While private colleges have vowed to protect financial aid in hard times, some of the most reliable independent scholarship programs have been reduced or discontinued this year — including some that lost portions of their endowments to Bernard L. Madoff’s vast Ponzi scheme — further raising the competition for those that remain.

Interest rates on student loans, including on popular federal programs like the unsubsidized Stafford (now nearly 7 percent) and Parent Plus (8.5 percent), are running several percentage points higher than the rates on secured loans, like home equity lines of credit.

“The difference of rates between secured and unsecured loans is higher than I have ever seen,” said Scott White, director of counseling services at Westfield High School in New Jersey. “This is one further impediment to access to post-secondary education for all but the well-to-do.”

Judy Campbell, Brennan’s guidance counselor at Hollywood High School, where three of every four students qualify for a free or reduced-price lunch, suggested that his family is “not poor enough for need-based aid, and not rich enough to write a check.”

When asked over dinner whether she felt guilty that Brennan had taken so much upon himself, his mother, Caryn, began to cry. “We didn’t expect to end up in this situation,” she said.

Tuition, board and other expenses at Berkeley are estimated at $27,000. Last year, the family’s income was $58,000, when Caryn Jackson’s wages from teaching were combined with revenue from a portion of a rental property.

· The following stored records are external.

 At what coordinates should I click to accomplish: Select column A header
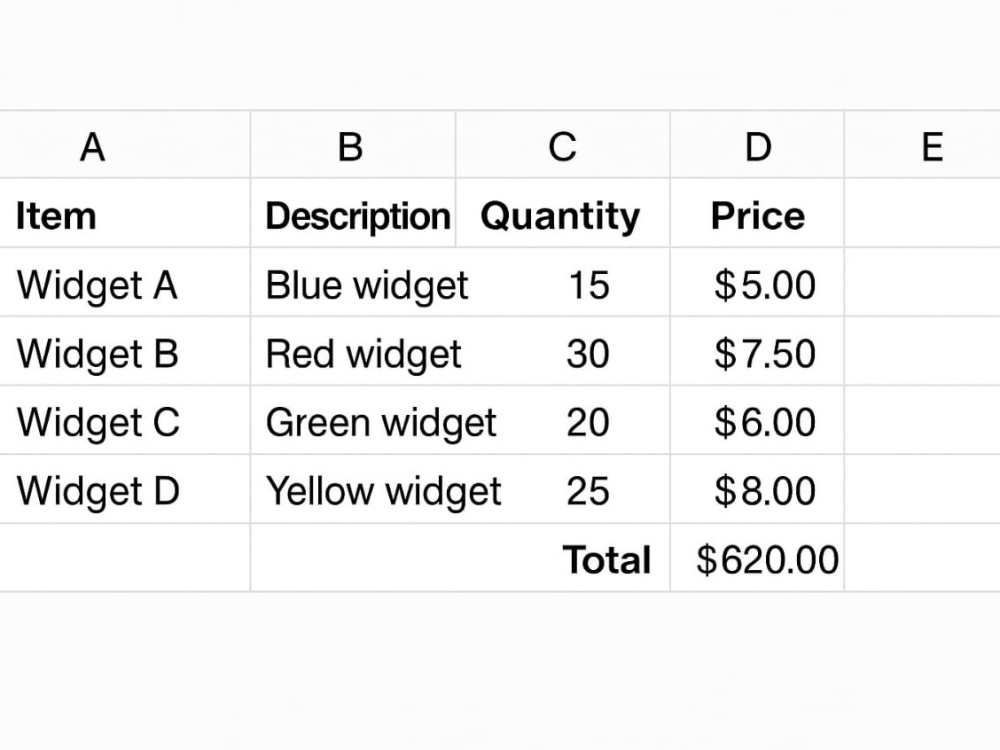(x=124, y=145)
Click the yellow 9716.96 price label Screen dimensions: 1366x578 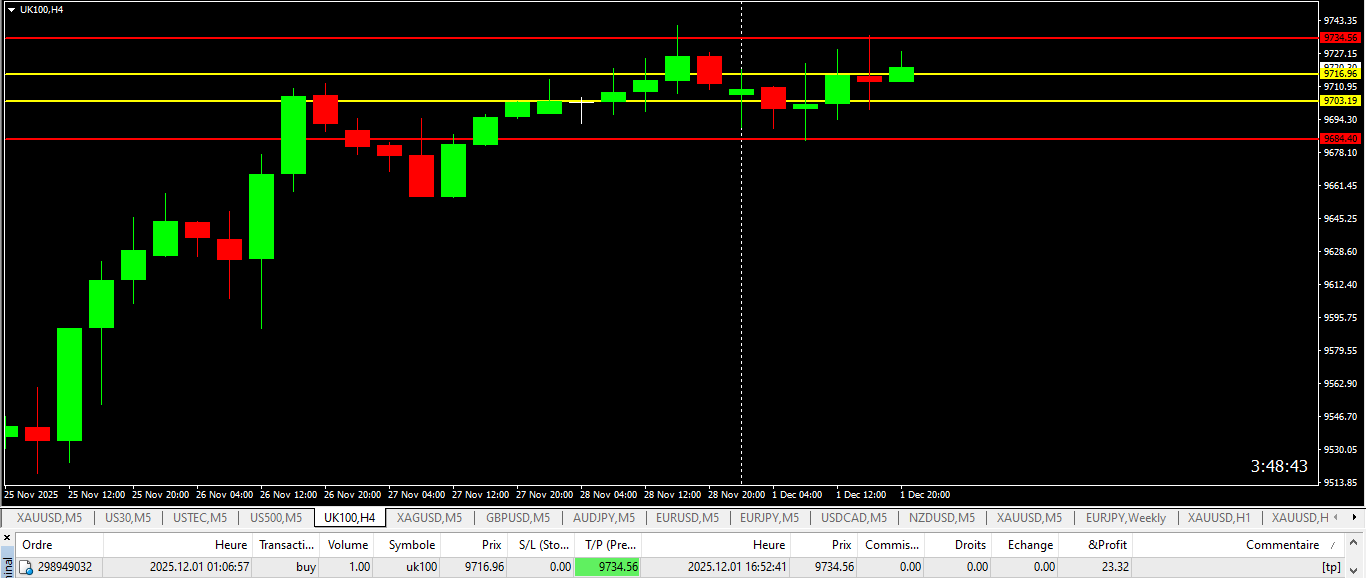[1339, 74]
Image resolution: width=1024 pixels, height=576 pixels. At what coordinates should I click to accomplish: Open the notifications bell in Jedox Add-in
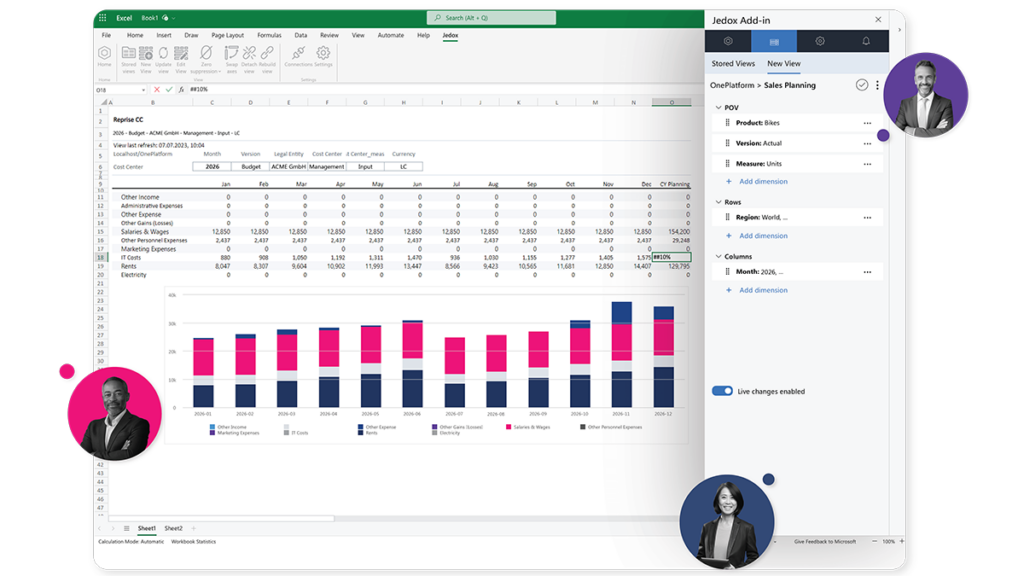coord(865,41)
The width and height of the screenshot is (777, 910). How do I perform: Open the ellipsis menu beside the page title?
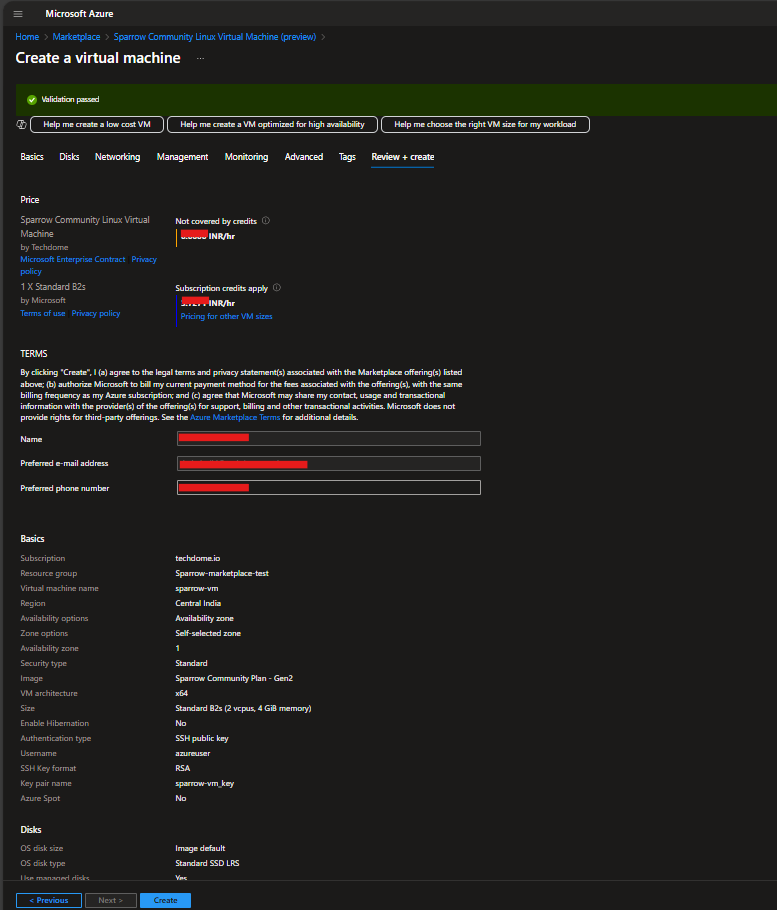[x=200, y=59]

The family cannot sell the property because it does not own it outright, and Campbell believes that the investment reduced the direct aid Brennan might have received.

Brennan’s father, Aaron, who was laid off as an accountant more than a year ago, acknowledged that his son had few options. He said his lack of steady income prevented the family from refinancing the $500,000 mortgage on its cramped, nearly 90-year-old, two-bedroom home or taking on additional debt.

Aaron Jackson said his job search had been frustrating: He said he had been deemed overqualified for some jobs in recent months, and underqualified for others. His previous job with a real estate company paid about $75,000 annually.

Which is not to say that the family hasn’t been doing its part to offset its expenses.

They have reduced visits to the dentist from twice a year, to once; saved $45 a month in groomers’ fees by trimming the hair of their two dogs themselves; returned one of their cars, a Honda CRV on a lease, to the dealer; stopped eating in restaurants; and deferred home repairs.

As May 1, the day his $100 deposit was due at Berkeley, was drawing near, Brennan said he had netted about $1,500 in outside scholarships, mostly from the California Scholarship Federation, a statewide organization. He is also a finalist for a scholarship from the Rotary Club of Los Angeles that could be worth $2,000. And he was preparing to submit his application for a $5,000 grant from an organization called DREAMS. (Developing a Responsible, Educated and Moral Society). “Five thousand dollars isn’t a small contribution,” Brennan said. But even with that infusion, he said, his situation “would still be problematic.”

He said he had been filling out two applications a night, most of them requiring original essays, for more than month.

The only part-time jobs he has found are as a baby sitter and as a student poll worker in a statewide special election in mid-May. (His pay for that day’s work — which, a form letter from the county clerk assured, “looks great on college/scholarship applications” — will be $105.)

While many of the scholarship organizations will not send out their decisions until later this spring, or even in the summer, Brennan said he knew he could tap one additional source should he come up short: the $15,000 remaining in a college savings account his father had established for him, which had been worth upward of $30,000 less than a year ago. The problem, Brennan said, was that the account was intended to last four years.

Then there is the matter of his sister, Elise, 16, a junior who will be applying to college next year, meaning his parents will have two children in college at the same time for three years.

Asked whether she had a preliminary plan of attack, Elise said she did: to gain admission to a wealthy, highly selective private college that, unlike the California system, might pay her tuition in full.